Every couple of months, Unison’s co-owners – designers Robert Siegal and Alicia Rosauer – partner with local artists to produce goods for the shop’s collection, such as the textiles they designed with collage artist Stephen Eichhorn and painter/printmaker Hillery Sproatt. However, Siegal explains that Alex Chitty + Unison is the first collaboration not intending to result in such a product. The exhibition’s curator and Domestic Production Manager for the shop, Kim Morski, met Chitty through the Chicago Printers Guild and invited her to create new work in response to Unison’s collection.
While Morksi’s prompt preserves Chitty’s connection to Unison, the artist’s distinct visual language is legible in both her prints and window pieces. I immediately recognized Chitty’s use of a handheld scanner to produce her photographic prints, while the sculpture made of loose, gridlike weave of latex “threads” in the window (Untitled, 2015) is reminiscent of the basket-like pieces she recently exhibited at Noble Square’s Roots & Culture Contemporary Art Center. Here, the woven latex behaves as fabric, forming three rectangular textiles that are draped and folded over two horizontal beams: one wood, hanging from the ceiling, and the other steel, in the form of a freestanding towel rack. Despite their water resistant material and the gaping holes in the weave, Chitty’s forms reference the towels and sheets for sale inside.
Beside these impractical towels is Chitty’s only obvious incorporation of a Unison product: a totem pole-like tower of black porcelain, Finnish-designed “Teema” bowls (Untitled, 2015). Removing the bowls’ functionality as dinnerware, Chitty stacks thirty of them vertically, inverting every other bowl to create a zigzagging silhouette of 100-degree angles reminiscent of Brancusi’s Endless Column.
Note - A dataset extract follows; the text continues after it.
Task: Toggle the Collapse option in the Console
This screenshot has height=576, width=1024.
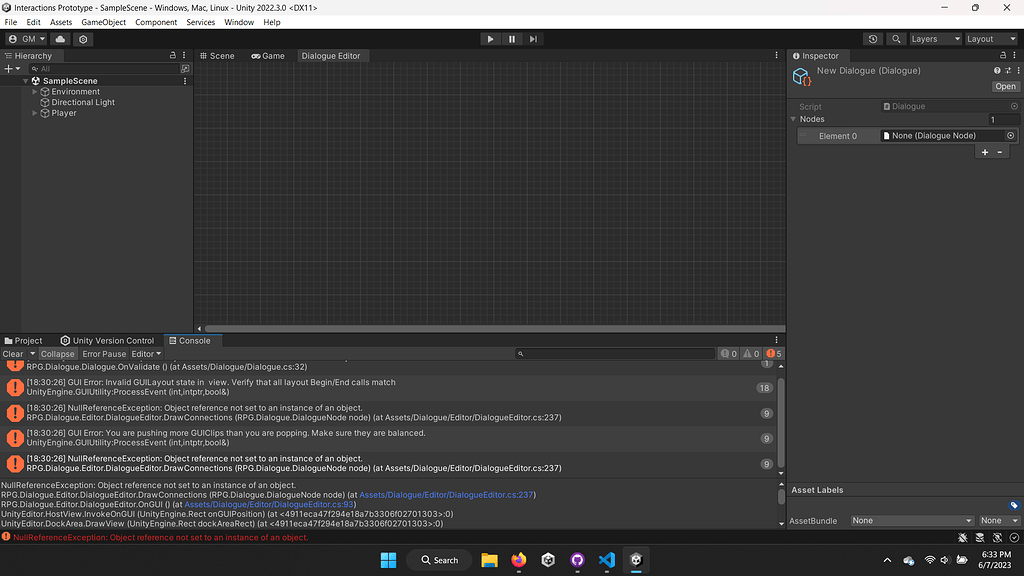Action: point(57,353)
By sand-blasting the sixth and seventh bowls from the top, Chitty slightly disturbs the “clean beauty and functional substance of modern American design” that Unison strives to emulate.
L-R: UNISON_1ritz.jpg; UNISON_2ritz.jpg; UNISON_3ritz.jpg; UNISON_4ritz.jpg; UNISON_5itz.jpg; UNISON_6ritz.jpg; UNISON_7ritz.jpg; c-prints and mixed media, 2015. Image courtesy the author.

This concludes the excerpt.